─── INPUT MATERIAL

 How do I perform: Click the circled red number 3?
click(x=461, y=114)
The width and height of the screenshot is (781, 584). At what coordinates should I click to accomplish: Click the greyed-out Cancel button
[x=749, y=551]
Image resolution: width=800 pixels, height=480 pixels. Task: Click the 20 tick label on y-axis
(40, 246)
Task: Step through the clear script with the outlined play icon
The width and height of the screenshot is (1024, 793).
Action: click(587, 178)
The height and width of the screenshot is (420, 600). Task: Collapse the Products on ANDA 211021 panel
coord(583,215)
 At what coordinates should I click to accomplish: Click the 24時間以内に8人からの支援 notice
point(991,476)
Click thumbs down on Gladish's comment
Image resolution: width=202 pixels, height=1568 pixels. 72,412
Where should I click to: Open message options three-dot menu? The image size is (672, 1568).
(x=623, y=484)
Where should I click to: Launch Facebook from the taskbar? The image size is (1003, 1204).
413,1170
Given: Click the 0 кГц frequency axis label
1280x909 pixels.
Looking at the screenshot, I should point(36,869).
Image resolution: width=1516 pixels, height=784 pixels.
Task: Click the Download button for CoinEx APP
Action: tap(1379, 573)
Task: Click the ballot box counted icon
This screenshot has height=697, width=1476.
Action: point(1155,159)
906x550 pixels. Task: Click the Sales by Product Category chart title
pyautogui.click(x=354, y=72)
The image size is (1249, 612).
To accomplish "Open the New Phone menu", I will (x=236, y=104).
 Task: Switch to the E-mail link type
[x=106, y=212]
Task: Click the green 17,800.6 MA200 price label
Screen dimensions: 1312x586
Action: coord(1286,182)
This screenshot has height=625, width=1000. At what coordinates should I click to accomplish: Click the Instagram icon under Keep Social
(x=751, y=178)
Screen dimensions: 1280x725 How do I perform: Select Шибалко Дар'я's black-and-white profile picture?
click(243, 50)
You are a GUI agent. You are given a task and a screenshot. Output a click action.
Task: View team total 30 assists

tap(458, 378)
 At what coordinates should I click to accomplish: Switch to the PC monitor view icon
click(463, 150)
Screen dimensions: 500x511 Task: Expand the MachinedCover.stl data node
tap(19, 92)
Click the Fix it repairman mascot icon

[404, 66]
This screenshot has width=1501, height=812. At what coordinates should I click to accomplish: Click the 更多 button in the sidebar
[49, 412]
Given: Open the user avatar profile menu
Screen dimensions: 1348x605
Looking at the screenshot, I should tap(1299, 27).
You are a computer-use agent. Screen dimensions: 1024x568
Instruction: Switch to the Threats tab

──────

# [WHAT THE EXERCISE ASKS]
For this exercise, repeat the data above exactly.

# [EXERCISE RESULT]
 How do I perform: Click the circled red number 3?
click(x=461, y=114)
The width and height of the screenshot is (781, 584). At what coordinates should I click to accomplish: Click the greyed-out Cancel button
[x=749, y=551]
Image resolution: width=800 pixels, height=480 pixels. Task: Click the 20 tick label on y-axis
(40, 246)
Task: Step through the clear script with the outlined play icon
The width and height of the screenshot is (1024, 793).
Action: click(587, 178)
The height and width of the screenshot is (420, 600). Task: Collapse the Products on ANDA 211021 panel
coord(583,215)
 At what coordinates should I click to accomplish: Click the 24時間以内に8人からの支援 notice
point(991,476)
Click thumbs down on Gladish's comment
Image resolution: width=202 pixels, height=1568 pixels. 72,412
Where should I click to: Open message options three-dot menu? The image size is (672, 1568).
(x=623, y=484)
Where should I click to: Launch Facebook from the taskbar? The image size is (1003, 1204).
413,1170
Given: Click the 0 кГц frequency axis label
1280x909 pixels.
Looking at the screenshot, I should point(36,869).
Image resolution: width=1516 pixels, height=784 pixels.
Task: Click the Download button for CoinEx APP
Action: tap(1379, 573)
Task: Click the ballot box counted icon
This screenshot has height=697, width=1476.
Action: point(1155,159)
906x550 pixels. Task: Click the Sales by Product Category chart title
pyautogui.click(x=354, y=72)
The image size is (1249, 612).
To accomplish "Open the New Phone menu", I will (x=236, y=104).
 Task: Switch to the E-mail link type
[x=106, y=212]
Task: Click the green 17,800.6 MA200 price label
Screen dimensions: 1312x586
Action: coord(1286,182)
This screenshot has height=625, width=1000. At what coordinates should I click to accomplish: Click the Instagram icon under Keep Social
(x=751, y=178)
Screen dimensions: 1280x725 How do I perform: Select Шибалко Дар'я's black-and-white profile picture?
click(243, 50)
You are a GUI agent. You are given a task and a screenshot. Output a click action.
Task: View team total 30 assists

tap(458, 378)
 At what coordinates should I click to accomplish: Switch to the PC monitor view icon
click(463, 150)
Screen dimensions: 500x511 Task: Expand the MachinedCover.stl data node
tap(19, 92)
Click the Fix it repairman mascot icon

[404, 66]
This screenshot has width=1501, height=812. At what coordinates should I click to accomplish: Click the 更多 button in the sidebar
[49, 412]
Given: Open the user avatar profile menu
Screen dimensions: 1348x605
Looking at the screenshot, I should tap(1299, 27).
You are a computer-use agent. Screen dimensions: 1024x568
Instruction: Switch to the Threats tab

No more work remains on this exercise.